The Senate and House of Representatives have introduced the "The Chronic Kidney Disease Improvement in Research and Treatment Act" (H.R. 1130, S. 598),a bill that supports improvements in the research, treatment, and care of chronic kidney disease. The bill is similar to one introduced in June 2014, by both legislative bodies. 

The legislation was introduced by Representatives Tom Marino, R-Pa., John Lewis, D-Ga., and Peter Roskam, R-Ill., in the House and Senators Ben Cardin, D-Md., Mike Crapo, R-Idaho, and Bill Nelson, D-Fla.

“This bill is absolutely vital as it provides a clear blueprint for the future of the ESRD program” said Dr. Ed Jones, chairman of Kidney Care Partners and a practicing nephrologist.  “By supporting care coordination, greater patient choice, coordinated research programs, and economic stability, this legislation would strengthen the delivery of care for millions of Americans living with kidney disease.”

According to Kidney Care Partners, the bill would do the following:

(1) Improve the coordination of care:  The legislation would expand care options for patients by allowing individuals diagnosed with kidney failure to enroll in the Medicare Advantage program.  The bill also would reauthorize on a permanent basis the Special Needs Plan (SNP) for patients with kidney failure who need additional care attention, as well as extend the length of time beneficiaries may choose to maintain their existing insurance coverage.  Importantly, the legislation looks to the future by establishing a voluntary coordinated care program.  The coordinated care program would allow physicians and dialysis facilities to work together to improve the coordination of care and reduce costly hospitalizations and rehospitalizations. 

(2) Promote patient access and choice:  The legislation would expand patient access to kidney disease education programs and home dialysis treatment options through telemedicine, as well as create incentives for nephrologists and other dialysis health care professionals to work in underserved rural or urban areas. The bills also would establish renal dialysis facilities as a cost-effective alternative to hospital outpatient departments for individuals diagnosed with acute kidney injury.

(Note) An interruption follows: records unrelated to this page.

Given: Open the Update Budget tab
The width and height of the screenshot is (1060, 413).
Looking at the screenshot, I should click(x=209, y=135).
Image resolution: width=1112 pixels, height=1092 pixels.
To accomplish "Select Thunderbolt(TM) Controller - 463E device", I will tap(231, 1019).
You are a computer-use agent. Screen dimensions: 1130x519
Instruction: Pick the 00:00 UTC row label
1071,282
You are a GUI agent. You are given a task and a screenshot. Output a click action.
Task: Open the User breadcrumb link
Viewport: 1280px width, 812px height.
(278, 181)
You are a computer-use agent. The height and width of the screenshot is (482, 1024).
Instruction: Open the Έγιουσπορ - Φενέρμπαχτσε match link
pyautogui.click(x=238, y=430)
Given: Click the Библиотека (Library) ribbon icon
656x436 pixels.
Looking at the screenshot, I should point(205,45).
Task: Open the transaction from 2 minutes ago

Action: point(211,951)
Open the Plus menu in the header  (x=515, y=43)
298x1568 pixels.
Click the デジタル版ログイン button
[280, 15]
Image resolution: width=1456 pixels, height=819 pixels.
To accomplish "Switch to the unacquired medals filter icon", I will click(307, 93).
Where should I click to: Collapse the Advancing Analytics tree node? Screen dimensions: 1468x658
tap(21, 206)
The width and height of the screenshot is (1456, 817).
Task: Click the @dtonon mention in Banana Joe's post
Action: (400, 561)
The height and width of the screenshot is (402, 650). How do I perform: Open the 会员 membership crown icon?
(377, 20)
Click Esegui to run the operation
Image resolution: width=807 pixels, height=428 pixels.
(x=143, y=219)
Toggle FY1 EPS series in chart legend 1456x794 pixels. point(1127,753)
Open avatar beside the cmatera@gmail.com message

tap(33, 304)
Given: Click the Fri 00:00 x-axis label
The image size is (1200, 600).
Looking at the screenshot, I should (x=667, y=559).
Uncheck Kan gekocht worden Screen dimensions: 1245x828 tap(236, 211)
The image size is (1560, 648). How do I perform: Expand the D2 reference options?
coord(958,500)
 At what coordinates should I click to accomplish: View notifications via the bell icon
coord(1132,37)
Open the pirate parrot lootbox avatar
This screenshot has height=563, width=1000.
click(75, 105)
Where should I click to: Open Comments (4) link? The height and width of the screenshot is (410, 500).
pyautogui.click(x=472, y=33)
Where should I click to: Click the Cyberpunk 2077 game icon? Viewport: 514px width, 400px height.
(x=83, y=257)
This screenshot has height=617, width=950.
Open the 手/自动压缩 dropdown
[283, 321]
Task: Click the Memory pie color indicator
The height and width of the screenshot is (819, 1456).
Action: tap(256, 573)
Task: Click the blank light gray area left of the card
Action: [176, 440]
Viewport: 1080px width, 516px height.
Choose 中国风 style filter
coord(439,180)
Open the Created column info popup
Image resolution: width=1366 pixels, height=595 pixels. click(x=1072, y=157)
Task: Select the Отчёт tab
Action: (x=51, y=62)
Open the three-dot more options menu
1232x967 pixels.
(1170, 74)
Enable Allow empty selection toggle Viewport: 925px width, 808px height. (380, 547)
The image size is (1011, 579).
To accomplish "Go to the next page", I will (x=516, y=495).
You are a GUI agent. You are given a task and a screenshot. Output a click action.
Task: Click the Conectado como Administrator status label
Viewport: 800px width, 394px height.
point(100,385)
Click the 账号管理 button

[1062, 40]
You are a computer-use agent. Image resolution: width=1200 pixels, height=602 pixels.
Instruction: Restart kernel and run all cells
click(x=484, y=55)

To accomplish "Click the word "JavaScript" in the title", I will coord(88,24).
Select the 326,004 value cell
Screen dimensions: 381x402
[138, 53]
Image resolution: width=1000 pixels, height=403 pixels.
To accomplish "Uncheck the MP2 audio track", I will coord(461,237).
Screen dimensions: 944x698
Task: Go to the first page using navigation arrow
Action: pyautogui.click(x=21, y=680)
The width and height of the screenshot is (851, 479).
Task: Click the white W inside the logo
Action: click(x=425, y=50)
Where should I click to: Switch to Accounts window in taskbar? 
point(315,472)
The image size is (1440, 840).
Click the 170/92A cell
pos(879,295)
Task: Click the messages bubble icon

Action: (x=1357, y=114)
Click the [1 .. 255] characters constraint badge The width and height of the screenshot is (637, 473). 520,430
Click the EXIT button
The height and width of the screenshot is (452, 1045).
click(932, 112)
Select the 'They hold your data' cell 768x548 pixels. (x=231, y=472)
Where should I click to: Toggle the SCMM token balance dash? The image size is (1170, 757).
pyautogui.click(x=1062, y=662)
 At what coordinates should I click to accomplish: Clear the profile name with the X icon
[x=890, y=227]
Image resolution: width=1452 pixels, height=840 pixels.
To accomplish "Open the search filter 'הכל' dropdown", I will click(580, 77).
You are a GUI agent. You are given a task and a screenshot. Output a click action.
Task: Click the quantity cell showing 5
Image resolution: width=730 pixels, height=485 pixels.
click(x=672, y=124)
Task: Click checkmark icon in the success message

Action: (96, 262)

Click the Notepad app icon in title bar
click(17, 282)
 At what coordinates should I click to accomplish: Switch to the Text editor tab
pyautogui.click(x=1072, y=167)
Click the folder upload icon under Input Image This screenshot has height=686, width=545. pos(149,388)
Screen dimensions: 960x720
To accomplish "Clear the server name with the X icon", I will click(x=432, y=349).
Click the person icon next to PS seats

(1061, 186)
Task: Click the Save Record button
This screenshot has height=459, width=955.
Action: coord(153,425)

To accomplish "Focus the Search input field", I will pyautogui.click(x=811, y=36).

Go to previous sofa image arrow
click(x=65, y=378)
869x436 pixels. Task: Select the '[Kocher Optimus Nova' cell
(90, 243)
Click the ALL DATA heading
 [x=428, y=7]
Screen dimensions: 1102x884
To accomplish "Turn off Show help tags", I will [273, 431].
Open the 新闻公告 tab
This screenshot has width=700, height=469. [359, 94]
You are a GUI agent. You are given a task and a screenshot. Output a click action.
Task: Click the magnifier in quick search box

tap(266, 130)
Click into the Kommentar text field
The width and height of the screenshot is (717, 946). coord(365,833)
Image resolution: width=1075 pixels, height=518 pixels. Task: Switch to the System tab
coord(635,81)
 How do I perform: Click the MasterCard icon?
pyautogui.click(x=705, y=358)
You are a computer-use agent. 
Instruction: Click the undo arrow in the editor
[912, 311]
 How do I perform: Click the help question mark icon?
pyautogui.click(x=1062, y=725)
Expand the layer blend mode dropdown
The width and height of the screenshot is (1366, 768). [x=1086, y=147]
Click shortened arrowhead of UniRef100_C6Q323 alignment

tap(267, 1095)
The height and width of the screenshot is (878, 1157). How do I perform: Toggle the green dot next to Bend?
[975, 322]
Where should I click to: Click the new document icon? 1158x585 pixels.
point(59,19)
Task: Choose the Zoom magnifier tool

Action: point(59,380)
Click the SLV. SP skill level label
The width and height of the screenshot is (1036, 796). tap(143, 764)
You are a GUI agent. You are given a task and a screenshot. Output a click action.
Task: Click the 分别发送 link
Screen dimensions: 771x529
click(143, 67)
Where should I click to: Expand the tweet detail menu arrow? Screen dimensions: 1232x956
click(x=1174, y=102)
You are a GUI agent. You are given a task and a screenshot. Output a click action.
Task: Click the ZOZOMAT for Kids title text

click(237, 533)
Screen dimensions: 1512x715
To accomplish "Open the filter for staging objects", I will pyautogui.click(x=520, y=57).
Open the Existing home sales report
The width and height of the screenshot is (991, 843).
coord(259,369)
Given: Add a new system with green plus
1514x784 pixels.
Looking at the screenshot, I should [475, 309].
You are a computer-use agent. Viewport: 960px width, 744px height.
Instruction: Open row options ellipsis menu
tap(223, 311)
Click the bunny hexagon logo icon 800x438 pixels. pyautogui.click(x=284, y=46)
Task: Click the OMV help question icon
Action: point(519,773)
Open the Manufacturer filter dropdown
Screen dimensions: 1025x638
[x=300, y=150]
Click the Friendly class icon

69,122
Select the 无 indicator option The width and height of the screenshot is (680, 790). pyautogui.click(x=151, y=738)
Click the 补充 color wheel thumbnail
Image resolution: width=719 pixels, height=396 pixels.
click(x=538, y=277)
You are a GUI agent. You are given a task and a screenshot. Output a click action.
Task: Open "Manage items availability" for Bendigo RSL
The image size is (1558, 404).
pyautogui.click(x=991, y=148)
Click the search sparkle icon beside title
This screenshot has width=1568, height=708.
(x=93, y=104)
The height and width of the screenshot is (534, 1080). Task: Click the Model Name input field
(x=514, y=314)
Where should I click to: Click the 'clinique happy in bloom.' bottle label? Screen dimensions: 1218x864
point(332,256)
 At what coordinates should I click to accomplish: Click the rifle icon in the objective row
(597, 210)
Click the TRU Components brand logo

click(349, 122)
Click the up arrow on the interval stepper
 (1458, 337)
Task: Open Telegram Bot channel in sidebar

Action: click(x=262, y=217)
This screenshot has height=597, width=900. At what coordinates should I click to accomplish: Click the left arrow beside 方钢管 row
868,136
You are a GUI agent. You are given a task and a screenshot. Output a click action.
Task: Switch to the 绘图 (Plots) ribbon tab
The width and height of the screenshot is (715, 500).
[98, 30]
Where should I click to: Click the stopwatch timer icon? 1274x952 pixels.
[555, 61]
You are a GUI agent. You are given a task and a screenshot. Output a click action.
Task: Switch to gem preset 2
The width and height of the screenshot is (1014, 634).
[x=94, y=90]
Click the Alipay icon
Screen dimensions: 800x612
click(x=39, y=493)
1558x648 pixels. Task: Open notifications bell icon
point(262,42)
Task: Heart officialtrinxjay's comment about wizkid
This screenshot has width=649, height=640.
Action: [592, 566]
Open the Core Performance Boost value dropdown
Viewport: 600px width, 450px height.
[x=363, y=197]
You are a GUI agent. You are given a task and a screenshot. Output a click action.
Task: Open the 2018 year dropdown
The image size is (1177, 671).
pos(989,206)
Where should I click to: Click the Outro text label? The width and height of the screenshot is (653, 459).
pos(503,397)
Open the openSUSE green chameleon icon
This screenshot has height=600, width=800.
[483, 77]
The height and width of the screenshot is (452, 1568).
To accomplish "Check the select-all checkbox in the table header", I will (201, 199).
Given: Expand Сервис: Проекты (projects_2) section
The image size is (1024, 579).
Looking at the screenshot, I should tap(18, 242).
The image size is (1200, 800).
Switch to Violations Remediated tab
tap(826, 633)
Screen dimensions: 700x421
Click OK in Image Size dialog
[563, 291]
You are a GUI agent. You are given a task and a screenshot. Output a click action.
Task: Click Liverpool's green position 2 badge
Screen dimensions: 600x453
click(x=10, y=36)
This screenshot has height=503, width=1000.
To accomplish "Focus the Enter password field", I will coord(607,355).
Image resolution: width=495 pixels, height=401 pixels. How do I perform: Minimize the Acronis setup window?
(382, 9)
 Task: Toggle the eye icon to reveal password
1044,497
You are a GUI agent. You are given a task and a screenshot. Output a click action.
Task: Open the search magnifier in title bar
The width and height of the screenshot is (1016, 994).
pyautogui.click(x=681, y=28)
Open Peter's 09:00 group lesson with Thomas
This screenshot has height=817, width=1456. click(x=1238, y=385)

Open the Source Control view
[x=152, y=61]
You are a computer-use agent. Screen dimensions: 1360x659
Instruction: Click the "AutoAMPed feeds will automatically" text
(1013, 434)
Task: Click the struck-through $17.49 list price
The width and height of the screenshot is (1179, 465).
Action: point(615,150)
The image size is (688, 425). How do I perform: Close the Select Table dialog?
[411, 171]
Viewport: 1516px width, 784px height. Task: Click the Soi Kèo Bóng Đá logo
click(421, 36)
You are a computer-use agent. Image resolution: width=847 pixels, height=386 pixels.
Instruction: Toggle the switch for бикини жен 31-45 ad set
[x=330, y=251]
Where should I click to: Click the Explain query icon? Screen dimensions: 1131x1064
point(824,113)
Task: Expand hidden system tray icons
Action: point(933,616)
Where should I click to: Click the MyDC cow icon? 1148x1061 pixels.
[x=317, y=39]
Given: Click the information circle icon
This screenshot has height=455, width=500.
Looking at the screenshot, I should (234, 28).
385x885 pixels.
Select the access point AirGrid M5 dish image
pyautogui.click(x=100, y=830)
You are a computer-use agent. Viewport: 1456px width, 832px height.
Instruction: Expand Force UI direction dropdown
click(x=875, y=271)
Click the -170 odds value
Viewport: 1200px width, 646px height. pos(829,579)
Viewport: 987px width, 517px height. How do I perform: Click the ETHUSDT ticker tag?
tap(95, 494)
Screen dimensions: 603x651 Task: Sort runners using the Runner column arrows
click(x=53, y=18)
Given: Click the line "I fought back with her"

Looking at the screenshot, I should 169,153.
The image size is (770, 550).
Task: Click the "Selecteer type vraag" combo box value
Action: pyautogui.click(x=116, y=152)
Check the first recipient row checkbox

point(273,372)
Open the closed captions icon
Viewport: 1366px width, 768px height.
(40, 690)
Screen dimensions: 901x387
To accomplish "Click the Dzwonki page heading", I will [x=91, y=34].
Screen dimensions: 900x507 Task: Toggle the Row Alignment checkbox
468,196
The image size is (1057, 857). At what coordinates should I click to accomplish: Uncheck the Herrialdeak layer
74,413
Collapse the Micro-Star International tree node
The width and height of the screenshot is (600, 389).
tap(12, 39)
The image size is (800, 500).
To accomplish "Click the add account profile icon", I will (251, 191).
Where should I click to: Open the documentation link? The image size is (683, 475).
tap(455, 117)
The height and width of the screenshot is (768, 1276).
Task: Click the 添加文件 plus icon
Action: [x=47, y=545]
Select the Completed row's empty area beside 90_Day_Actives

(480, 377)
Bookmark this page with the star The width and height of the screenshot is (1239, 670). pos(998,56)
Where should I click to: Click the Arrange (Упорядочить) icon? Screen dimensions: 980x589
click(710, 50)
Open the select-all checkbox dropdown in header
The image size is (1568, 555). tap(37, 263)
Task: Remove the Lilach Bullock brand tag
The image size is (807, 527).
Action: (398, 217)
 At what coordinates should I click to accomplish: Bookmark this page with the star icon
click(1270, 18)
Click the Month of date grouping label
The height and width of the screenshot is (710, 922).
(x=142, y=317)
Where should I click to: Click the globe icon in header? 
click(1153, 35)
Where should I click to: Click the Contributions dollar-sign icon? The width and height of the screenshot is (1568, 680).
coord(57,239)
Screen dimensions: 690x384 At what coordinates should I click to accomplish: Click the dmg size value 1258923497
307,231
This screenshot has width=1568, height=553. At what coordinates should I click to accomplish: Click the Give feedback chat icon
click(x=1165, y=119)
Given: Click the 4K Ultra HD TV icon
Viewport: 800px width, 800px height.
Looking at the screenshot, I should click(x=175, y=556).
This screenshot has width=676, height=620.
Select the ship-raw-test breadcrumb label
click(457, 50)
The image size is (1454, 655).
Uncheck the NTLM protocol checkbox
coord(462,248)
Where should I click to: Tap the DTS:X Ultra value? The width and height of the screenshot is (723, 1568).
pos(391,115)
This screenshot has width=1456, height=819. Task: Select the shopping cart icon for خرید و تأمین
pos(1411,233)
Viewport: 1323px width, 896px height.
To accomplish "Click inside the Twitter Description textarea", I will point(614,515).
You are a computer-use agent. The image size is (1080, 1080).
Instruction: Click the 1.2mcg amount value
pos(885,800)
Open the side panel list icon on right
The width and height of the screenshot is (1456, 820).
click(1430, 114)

 (3) Expand research and enhance coordination: The legislation wouldidentify gaps in research and improve the coordination of federal research efforts.  Specifically, the bills would require the Government Accountability Office to assess the adequacy of federal funding for CKD research relative to the expenditures for CKD care and identify gaps in research. Additionally, the bills would require improved coordination among the various federal agencies conducting CKD research by requiring the development of a strategic plan. Third, the bills would require the Secretary to conduct a study to better understand the progression of kidney disease and treatment of kidney failure in minority populations. 

“The kidney community applauds Representatives Marino, Lewis and Roskam as well as Senators Cardin, Crapo and Nelson for their long-time leadership and ongoing efforts to protect this important and vulnerable patient population, and we look forward to working with lawmakers to advance legislation that will improve patient choice and outcomes,” added Dr. Jones. “The Chronic Kidney Disease Improvement in Research and Treatment Act ensures that individuals with kidney disease, have the tools, resources, and care they need to live their lives to the fullest today and into the future.”